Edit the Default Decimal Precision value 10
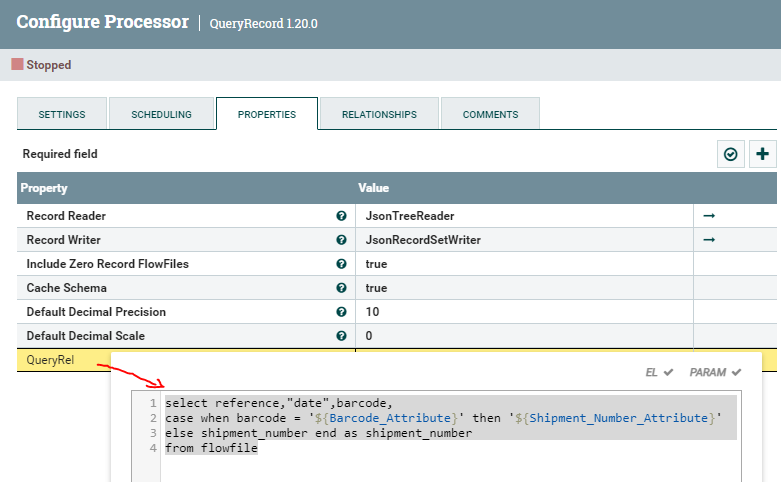781x482 pixels. tap(372, 312)
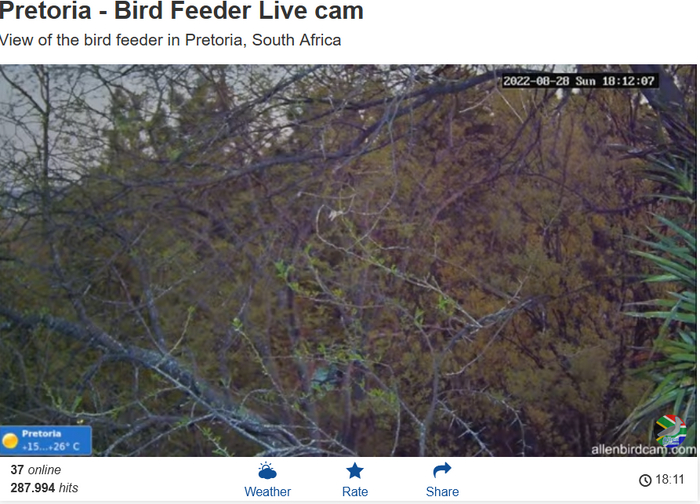Click the Share arrow icon

(442, 470)
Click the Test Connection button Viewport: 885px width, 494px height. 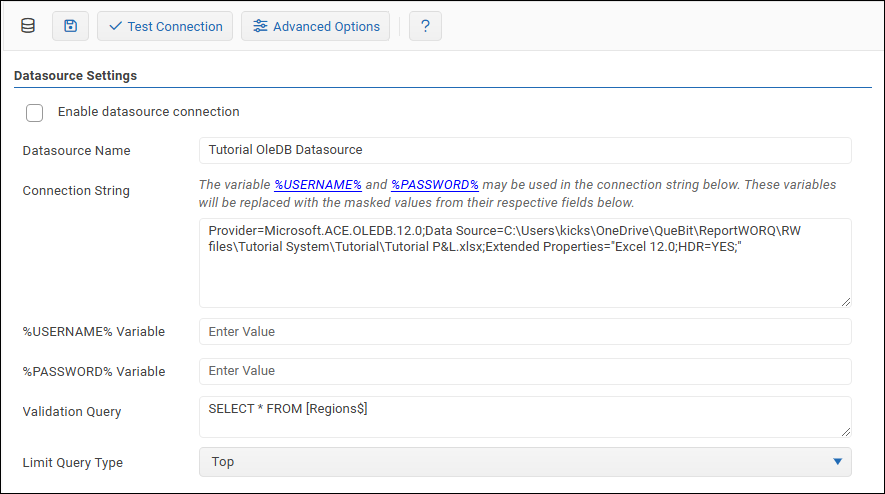coord(165,26)
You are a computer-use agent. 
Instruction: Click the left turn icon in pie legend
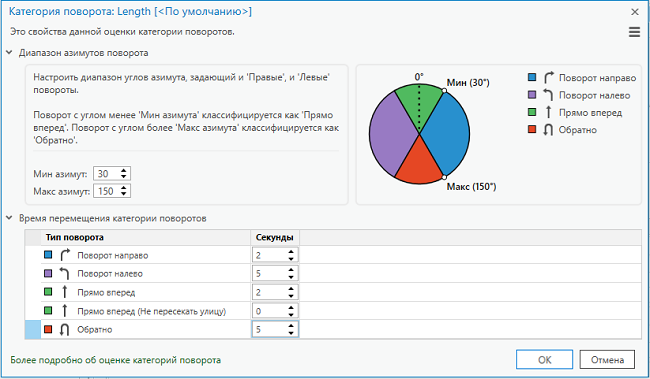(x=548, y=95)
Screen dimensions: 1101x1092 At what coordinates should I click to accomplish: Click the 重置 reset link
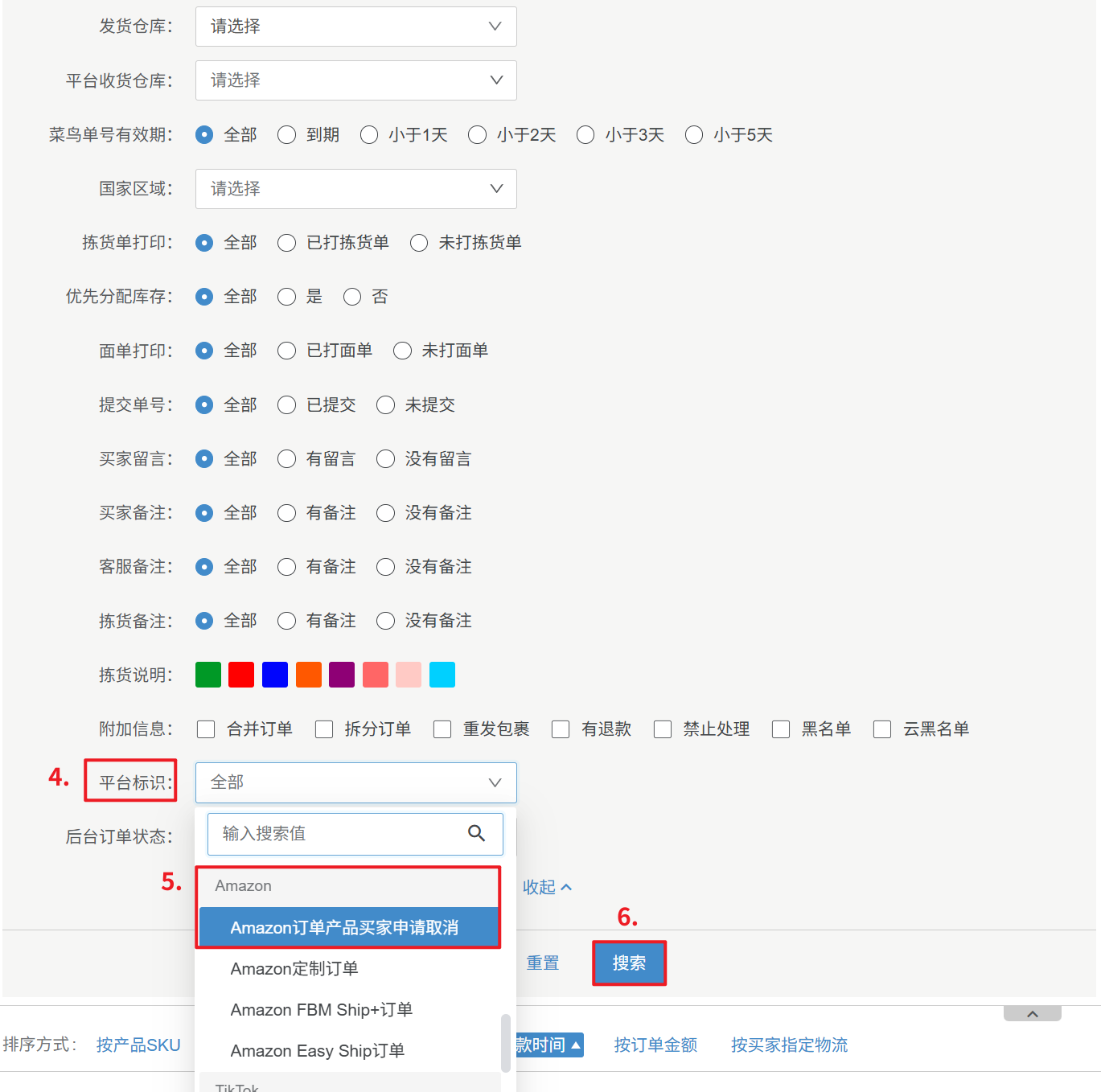coord(543,963)
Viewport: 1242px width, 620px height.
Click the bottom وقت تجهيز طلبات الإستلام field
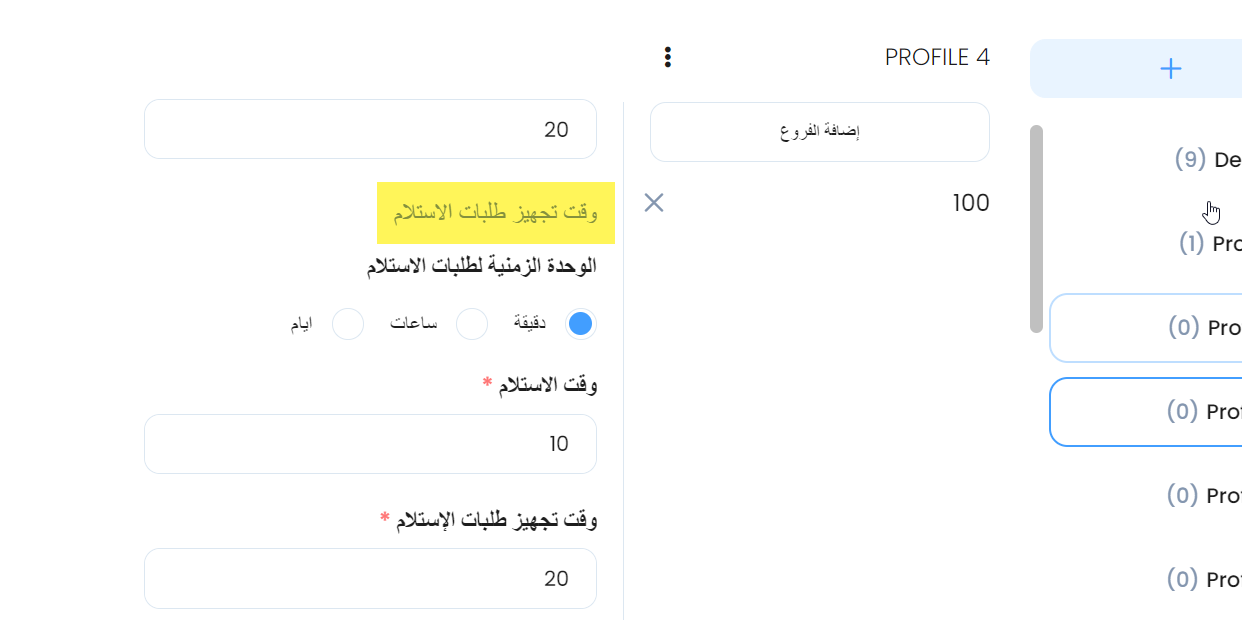[x=370, y=578]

■ Task to complete: Print nothing except the lines from the one with "You are a computer-use agent." through the last line of the listing, exactly as written and with pictures removed.

■ Your solution:
You are a computer-use agent. 
Instruction: Click the left turn icon in pie legend
(x=548, y=95)
Screen dimensions: 1101x1092 At what coordinates should I click to accomplish: Click the 重置 reset link
coord(543,963)
Viewport: 1242px width, 620px height.
Click the bottom وقت تجهيز طلبات الإستلام field
[x=370, y=578]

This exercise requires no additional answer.